EXERCISE PROMPT. Below are some entries. Copy each line in them that holds "display".
________________
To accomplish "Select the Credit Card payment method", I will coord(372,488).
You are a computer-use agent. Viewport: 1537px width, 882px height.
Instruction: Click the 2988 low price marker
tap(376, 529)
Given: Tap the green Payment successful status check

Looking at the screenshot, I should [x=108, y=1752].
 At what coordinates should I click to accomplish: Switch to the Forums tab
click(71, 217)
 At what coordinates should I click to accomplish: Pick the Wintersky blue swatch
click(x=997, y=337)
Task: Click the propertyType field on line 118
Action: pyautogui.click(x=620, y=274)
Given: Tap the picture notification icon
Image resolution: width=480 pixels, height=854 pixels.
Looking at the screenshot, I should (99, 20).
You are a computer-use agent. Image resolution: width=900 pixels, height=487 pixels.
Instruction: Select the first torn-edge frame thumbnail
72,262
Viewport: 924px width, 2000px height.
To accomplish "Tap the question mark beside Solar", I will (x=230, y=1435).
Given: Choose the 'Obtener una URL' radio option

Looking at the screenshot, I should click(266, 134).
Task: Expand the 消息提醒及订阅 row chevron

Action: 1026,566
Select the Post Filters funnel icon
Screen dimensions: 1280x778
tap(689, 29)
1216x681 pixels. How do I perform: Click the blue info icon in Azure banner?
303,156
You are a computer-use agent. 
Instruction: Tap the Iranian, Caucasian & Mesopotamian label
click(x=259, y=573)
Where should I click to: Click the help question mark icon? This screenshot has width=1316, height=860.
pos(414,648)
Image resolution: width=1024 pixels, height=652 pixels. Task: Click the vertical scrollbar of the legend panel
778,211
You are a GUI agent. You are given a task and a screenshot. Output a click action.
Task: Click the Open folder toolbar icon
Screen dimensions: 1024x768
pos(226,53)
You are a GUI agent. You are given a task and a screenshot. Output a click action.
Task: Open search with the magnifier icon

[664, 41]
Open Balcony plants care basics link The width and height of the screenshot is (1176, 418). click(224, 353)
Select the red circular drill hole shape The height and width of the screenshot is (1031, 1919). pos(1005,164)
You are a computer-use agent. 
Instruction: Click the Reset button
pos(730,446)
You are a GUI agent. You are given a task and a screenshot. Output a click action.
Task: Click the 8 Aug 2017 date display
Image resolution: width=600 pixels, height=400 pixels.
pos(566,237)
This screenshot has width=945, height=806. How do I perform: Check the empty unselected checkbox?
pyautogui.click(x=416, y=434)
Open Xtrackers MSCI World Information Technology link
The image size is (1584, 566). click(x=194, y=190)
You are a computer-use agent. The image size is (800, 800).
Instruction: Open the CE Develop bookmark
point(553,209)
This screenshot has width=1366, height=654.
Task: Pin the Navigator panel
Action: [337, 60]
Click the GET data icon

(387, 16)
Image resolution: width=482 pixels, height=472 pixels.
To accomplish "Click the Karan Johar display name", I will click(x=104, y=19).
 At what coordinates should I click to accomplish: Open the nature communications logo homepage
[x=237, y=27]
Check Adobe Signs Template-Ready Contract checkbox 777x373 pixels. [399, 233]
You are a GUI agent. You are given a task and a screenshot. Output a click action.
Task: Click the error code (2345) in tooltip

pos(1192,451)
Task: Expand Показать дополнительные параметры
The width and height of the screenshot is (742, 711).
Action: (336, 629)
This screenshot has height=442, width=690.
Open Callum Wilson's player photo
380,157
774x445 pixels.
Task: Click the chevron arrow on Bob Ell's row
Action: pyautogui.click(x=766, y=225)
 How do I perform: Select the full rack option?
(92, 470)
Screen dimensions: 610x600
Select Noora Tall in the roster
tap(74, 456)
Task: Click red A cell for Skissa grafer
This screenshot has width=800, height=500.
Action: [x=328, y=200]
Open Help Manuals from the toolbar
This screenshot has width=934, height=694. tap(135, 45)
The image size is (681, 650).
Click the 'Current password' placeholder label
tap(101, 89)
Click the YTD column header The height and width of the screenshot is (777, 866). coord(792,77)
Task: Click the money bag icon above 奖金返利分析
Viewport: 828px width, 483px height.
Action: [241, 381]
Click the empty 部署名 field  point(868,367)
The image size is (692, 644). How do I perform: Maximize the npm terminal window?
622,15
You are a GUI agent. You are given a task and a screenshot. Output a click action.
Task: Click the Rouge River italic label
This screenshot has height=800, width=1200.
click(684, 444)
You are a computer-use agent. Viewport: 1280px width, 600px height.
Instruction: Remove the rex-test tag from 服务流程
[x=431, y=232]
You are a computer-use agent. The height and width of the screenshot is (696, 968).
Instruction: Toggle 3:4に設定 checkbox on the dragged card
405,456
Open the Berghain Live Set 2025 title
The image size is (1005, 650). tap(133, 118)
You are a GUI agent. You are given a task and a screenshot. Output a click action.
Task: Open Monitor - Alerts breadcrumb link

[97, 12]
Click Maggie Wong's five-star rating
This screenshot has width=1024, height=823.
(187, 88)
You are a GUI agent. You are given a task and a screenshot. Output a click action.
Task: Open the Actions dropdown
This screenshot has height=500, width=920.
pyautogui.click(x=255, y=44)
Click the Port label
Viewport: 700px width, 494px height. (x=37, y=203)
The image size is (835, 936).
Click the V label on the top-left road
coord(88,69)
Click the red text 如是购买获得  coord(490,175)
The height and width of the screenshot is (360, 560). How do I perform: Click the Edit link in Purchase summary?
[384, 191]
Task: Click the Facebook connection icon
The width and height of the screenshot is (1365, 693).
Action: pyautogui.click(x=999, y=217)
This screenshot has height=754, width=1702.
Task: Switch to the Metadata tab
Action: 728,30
________________
PROBLEM SOLUTION.
Task: Click the 8 Aug 2017 date display
To accomplish "Click the Karan Johar display name", I will click(x=104, y=19).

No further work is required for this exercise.